Le mal-être, comme énergie et non comme objet à mobiliser ou comme signe à interpréter, est donc la matière première du changement social. Mais sa politisation fait éclater par ailleurs les formes traditionnelles du politique.
Cela suppose de maintenir un lien vivant entre l’existentiel et le politique, aussi étranger au groupe militant (où les problèmes personnels n’ont pas leur place) qu’au groupe de développement personnel (où les problèmes du monde n’ont pas leur place). Cela exige de nous un savoir-faire avec le non savoir, puisqu’il n’est pas possible de connaître au préalable les élaborations de sens auxquelles peuvent donner lieu le contact avec le mal-être. Il n’y a pas de code maître qui ait préalablement les réponses. (...)
Transformer la crise de civilisation en mutation civilisatrice. Ne pas s’accrocher désespérément à quelque chose mais entreprendre un voyage. Ne pas contenir l’écroulement, ni rêver à inverser le mouvement pour retourner d’où nous venons, mais ouvrir et soutenir d’autres mondes ici et maintenant : d’autres modes de relation au travail, au corps, au langage, à la terre, à la ville, aux nous, etc. Profiter de la crise, faire levier à partir de la force vulnérable.
Historiquement, les femmes ont été souvent capables de changer des situations et des lieux de dépendance en des foyers de puissance : déployer une force vulnérable.

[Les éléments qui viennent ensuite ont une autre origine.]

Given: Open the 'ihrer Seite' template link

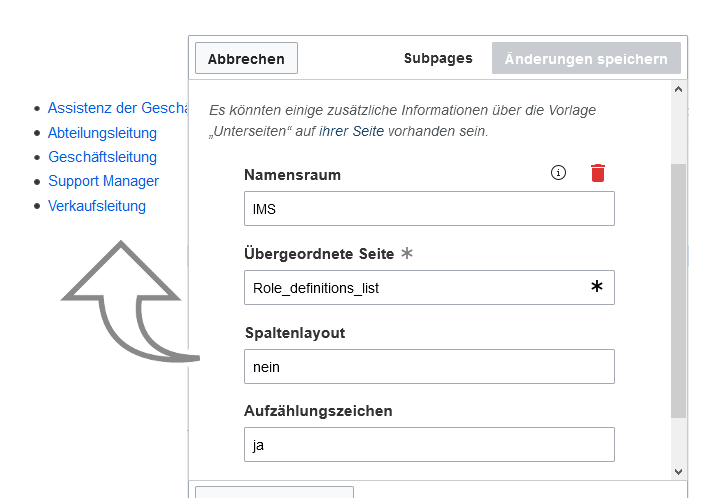Looking at the screenshot, I should pyautogui.click(x=351, y=131).
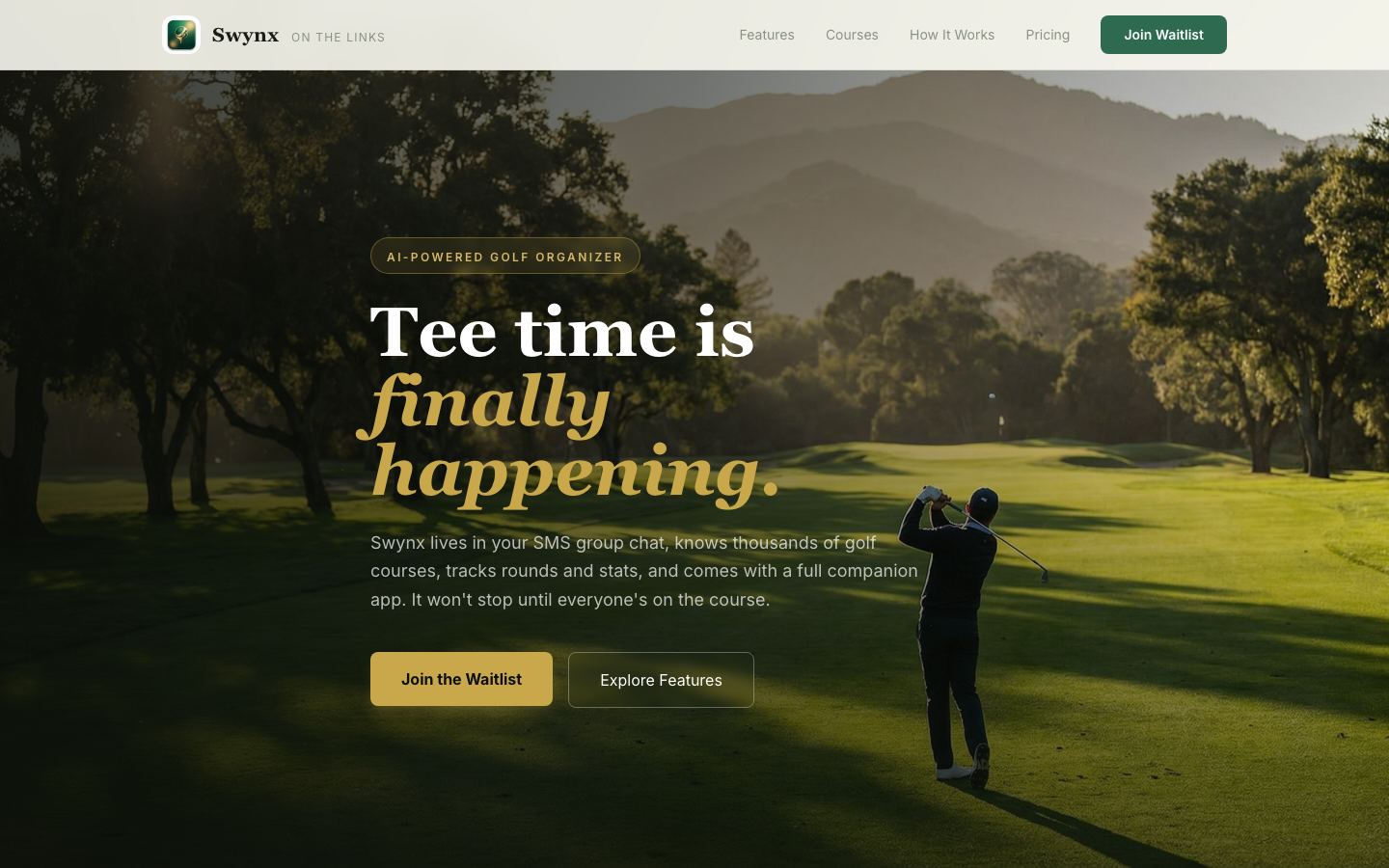Click the gold Join the Waitlist button
Screen dimensions: 1389x868
coord(461,679)
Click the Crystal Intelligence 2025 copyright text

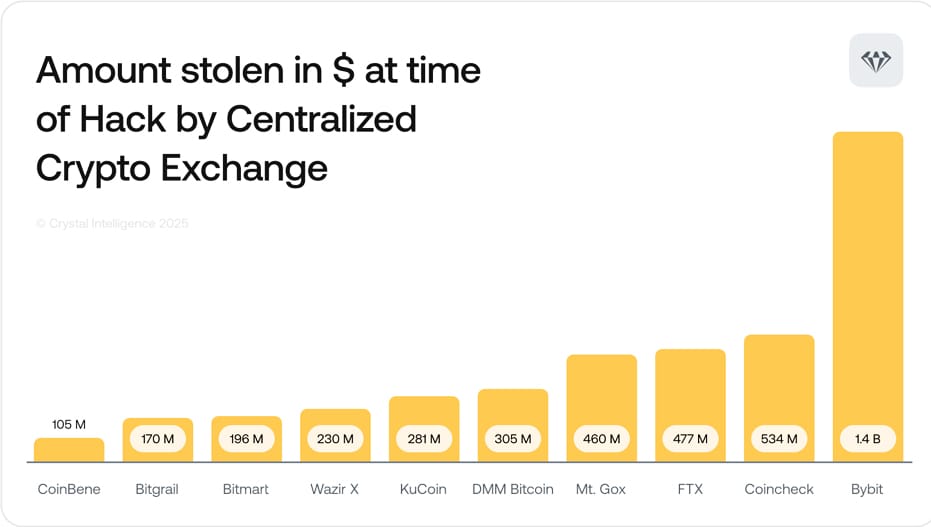pyautogui.click(x=112, y=224)
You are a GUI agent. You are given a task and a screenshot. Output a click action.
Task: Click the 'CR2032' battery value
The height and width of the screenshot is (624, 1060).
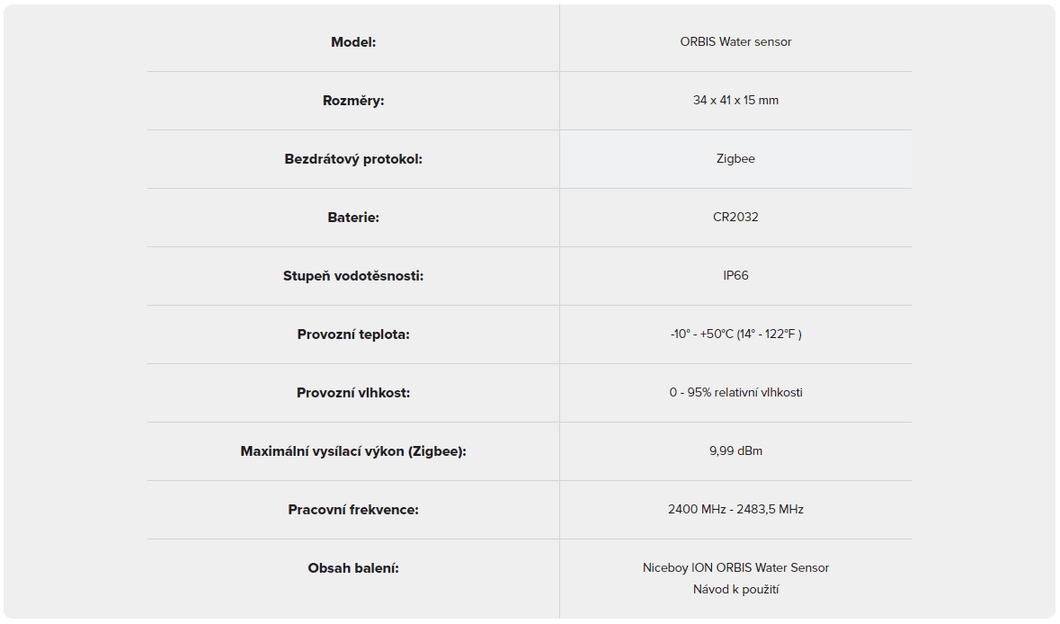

En ce sens, la meilleure nouvelle que nous ayons eue depuis la victoire de Trump semble être les marches massives de femmes qui ont eu lieu aux États-Unis le jour de son investiture. (...)
Une opposition qui ne serait pas seulement idéologique ou partisane, pas seulement défensive ou de résistance mais qui soit surtout affirmative, qui mette à disposition un nouveau paradigme, des propositions (théoriques et pratiques) pour une mutation civilisationnelle autour du travail, des soins, de la famille, des relations, etc.
Un monde ne s’arrête qu’avec un autre monde. Il ne s’agit pas seulement de s’opposer à Trump, mais au monde dont Trump est la figure insigne. Ce monde de la présence souveraine qui ne connait de réactions que violentes et qui menace de nous faire sombrer tous et toutes avec lui.